Species of ant endemic to Australia

Melophorus bagoti, the red honey ant, is an Australian species of desert ant in the subfamily Formicinae.

==Distribution and habitat==
Widespread in arid Central Australia, the species inhabits low-shrub and grassland deserts, where it builds fairly large underground nests.

==Foraging and feeding habits==
The outdoor activity is mainly restricted to the hotter summer months, when the ants are active during the heat of the day. Foragers usually begin their activity at soil surface temperatures of about 50 °C and continue to forage when soil temperatures are above 70 °C. They forage solitarily for food such as dead insects, seeds, and sugary plant exudates and are well known for their ability to store liquids in the abdomens of specialized workers, the so-called repletes or "honey pots", hence their common name "red honey ant" (the genus name Melophorus means "honey carrier").

==Colony founding==
Nest relocation is possibly aided by trail laying behavior, which is highly unusual for solitary foraging desert ants.
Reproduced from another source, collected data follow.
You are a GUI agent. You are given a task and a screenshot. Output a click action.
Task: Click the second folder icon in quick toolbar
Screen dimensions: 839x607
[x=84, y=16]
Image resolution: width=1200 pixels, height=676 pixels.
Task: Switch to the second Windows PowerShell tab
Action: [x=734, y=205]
The founding stage of an ant colony is usually characterized by the same sequence of events. Reproduction occurs in synchronized mating flights, which are probably triggered by rain. The virgin queen leaves the nest in a mating flight and is inseminated by one or several males, and there is circumstantial evidence that males are chemically attracted to queens. She then looks for a new nest site and starts excavating a small nest, where she lays eggs and rears a small brood. The queens found new colonies independently and without the help of other queens or workers; this mode of colony founding is common in formicine ants. However, nothing is known about the number of queens in later colony stages or other populations of M. bagoti.